[Aim of the exercise] When you reach the line that holds "Open the View menu", start copying exactly and keep going through the final line of the data, leaving out pictures.

[Material supplied]

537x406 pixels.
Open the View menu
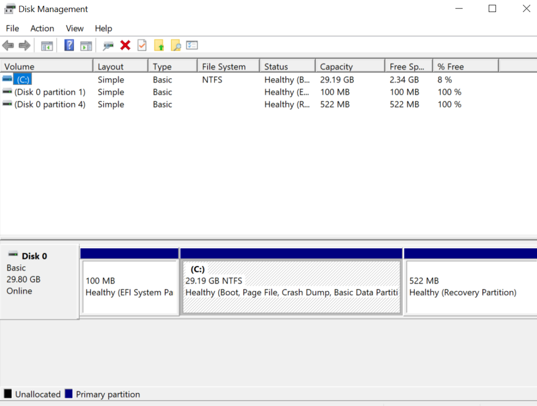point(74,28)
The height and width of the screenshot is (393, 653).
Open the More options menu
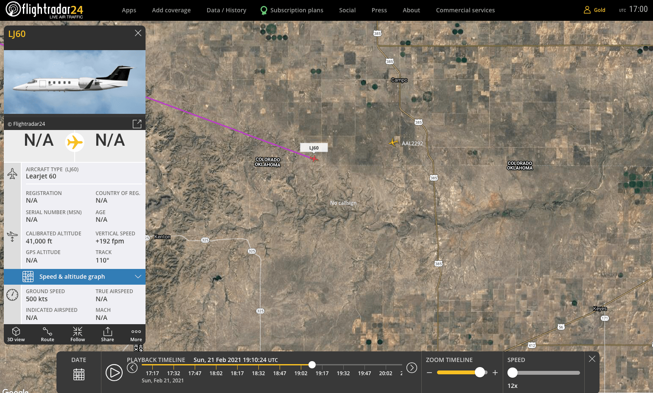tap(136, 334)
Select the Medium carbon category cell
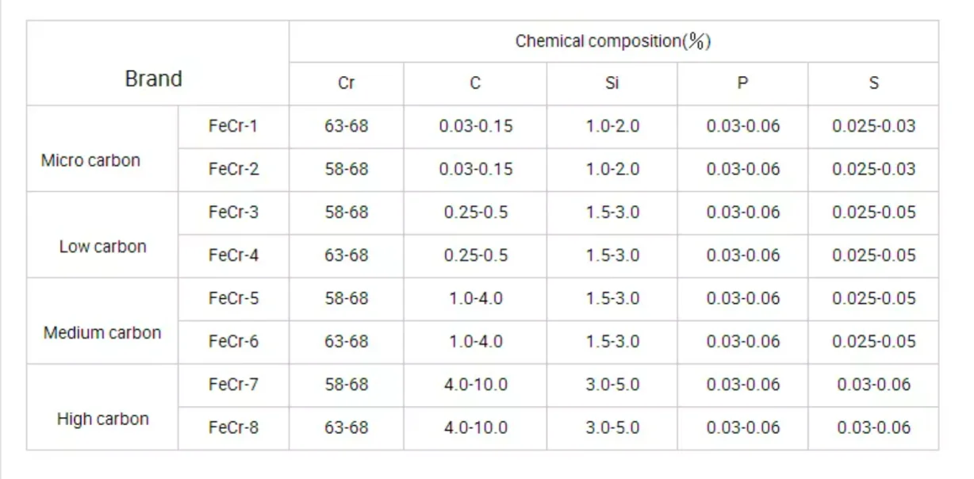The image size is (974, 479). [x=102, y=321]
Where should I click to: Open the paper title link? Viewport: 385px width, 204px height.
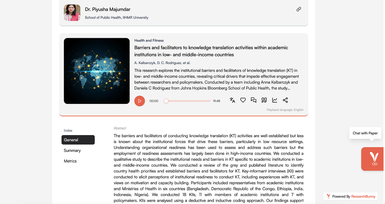click(211, 51)
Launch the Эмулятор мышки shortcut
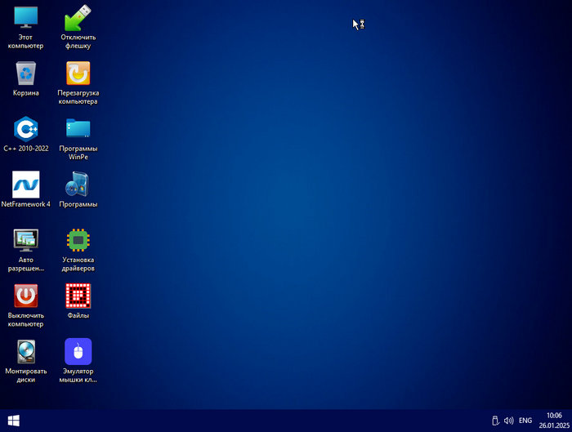This screenshot has width=572, height=432. coord(78,351)
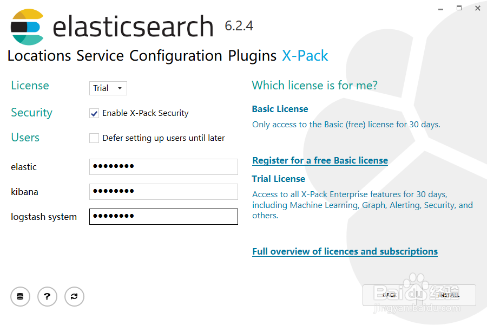Stay on the X-Pack tab
487x325 pixels.
pyautogui.click(x=305, y=55)
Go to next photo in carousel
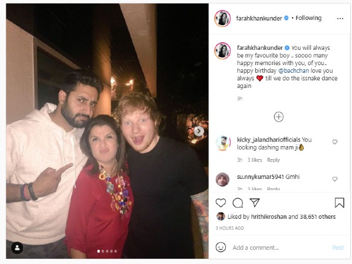The image size is (352, 264). [199, 131]
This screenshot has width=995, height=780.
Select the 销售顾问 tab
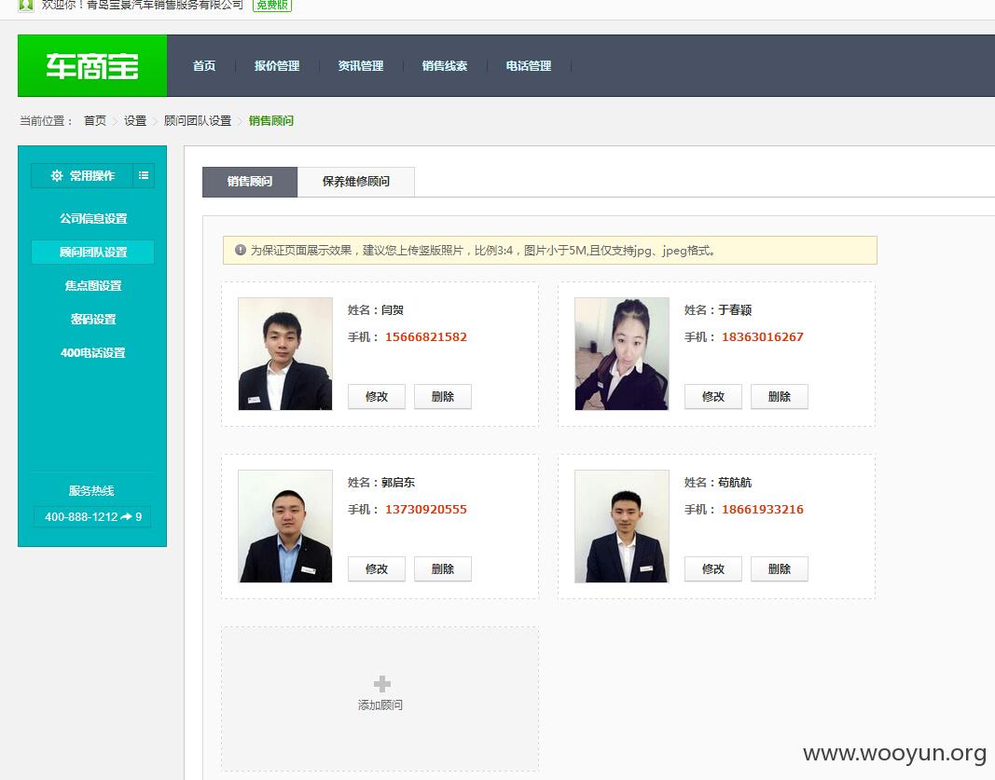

[Exercise result]
Open the View menu
point(74,28)
The height and width of the screenshot is (393, 653).
Open the More options menu
tap(136, 334)
Select the Medium carbon category cell
The image size is (974, 479). [x=102, y=321]
Where should I click to: Open the paper title link? Viewport: 385px width, 204px height.
click(211, 51)
Launch the Эмулятор мышки shortcut
This screenshot has width=572, height=432. coord(78,351)
Stay on the X-Pack tab
487x325 pixels.
pyautogui.click(x=305, y=55)
Go to next photo in carousel
The image size is (352, 264). [199, 131]
This screenshot has width=995, height=780.
Select the 销售顾问 tab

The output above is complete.